When the variance is not equal to the mean --- under- or over-dispersion is present --- then a pseudo-maximum likelihood (PML) estimate must be estimated.  The only difference between the PML variance matrix and normal ML variance matrix is that the empirical estimate of the observed information is sandwiched between the model-based variance of the estimates (Lachin 2000, Winklemann 2008).  Symbolically we can denote the asymptotic ML variance matrix as 
$ n^{-1} I^{-1} = n^{-1} E[exp(x' \beta_0)xx']^{-1} $ 
and the asymptotic PML variance matrix as 
$ n^{-1} I^{-1} J I^{-1} = n^{-1} E[exp(x' \beta_0) xx']^{-1} \: E[(y - exp(x'\beta_0))^2 xx'] \:  E[exp(x'\beta_0)xx']^{-1} $

The distribution of the Poisson PMLE (assuming a large but finite sample), then, is:
$ \hat \beta \; \sim \; N \: (\beta_0, \widehat{Var}(\hat \beta)) $ 
where $\widehat{Var}(\hat \beta)) = \Bigl[\sum_{i=1}^n x_i x'_i exp(x'_i \hat \beta)\Bigr]^{-1} \; \sum_{i=1}^n x_i x'_i \widehat{Var}(y_i \vert x_i) \; \Bigl[\sum_{i=1}^n x_i x'_i exp(x'_i \beta)\Bigr]^{-1} $
The estimation of $\widehat{Var}(y_i \vert x_i)$ follows from the outer product of the score formula, denoted thus:
$\widehat{Var}(y_i \vert x_i) = (y_i - exp(x'_i \hat \beta))^2 $ . 

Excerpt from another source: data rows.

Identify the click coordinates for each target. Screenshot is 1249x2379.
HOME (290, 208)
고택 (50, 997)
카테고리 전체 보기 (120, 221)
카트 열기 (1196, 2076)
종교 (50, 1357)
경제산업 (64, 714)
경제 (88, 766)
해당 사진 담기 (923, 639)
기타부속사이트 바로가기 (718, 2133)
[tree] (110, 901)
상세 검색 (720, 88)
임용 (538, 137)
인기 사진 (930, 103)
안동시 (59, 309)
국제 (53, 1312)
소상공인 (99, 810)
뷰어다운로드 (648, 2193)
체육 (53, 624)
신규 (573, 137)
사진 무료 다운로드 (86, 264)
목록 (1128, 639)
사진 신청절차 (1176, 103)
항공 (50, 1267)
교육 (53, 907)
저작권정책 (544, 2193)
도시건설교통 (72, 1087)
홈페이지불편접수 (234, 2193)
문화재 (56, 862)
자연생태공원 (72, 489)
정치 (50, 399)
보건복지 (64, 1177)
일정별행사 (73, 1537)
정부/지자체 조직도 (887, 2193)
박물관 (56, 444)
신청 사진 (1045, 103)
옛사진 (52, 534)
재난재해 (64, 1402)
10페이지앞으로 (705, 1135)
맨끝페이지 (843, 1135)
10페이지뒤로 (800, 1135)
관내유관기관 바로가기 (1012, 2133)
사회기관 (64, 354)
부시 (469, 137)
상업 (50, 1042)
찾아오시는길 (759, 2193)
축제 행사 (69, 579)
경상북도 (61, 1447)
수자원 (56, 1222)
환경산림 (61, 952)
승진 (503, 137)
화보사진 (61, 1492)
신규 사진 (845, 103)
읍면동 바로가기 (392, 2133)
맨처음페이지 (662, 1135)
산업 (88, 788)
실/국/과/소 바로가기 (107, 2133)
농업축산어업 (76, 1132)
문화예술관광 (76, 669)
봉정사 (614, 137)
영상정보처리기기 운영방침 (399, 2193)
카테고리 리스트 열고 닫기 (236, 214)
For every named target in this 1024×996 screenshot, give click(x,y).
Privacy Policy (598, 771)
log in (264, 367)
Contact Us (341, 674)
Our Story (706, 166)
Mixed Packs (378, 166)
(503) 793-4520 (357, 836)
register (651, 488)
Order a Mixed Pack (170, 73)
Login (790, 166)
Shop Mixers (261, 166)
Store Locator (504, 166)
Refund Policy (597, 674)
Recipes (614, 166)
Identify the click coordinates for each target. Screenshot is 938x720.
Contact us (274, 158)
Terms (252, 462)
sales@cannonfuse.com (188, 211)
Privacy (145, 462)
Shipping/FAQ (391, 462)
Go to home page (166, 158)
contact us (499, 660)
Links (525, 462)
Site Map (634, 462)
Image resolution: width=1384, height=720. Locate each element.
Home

The estimation of the Poisson variance matrix in this way then leads to consistent estimation of not only the parameter estimates but also the standard errors.  In the presence of, for example, over-dispersion, the variance (standard errors) would be underestimated resulting in an artificial inflation of the t-statistics, leading to spurious rejection of the null hypotheses.  Adjusting the variance, as in a robust Poisson regression, corrects this problem such that valid inferences are obtained (Winklemann 2008).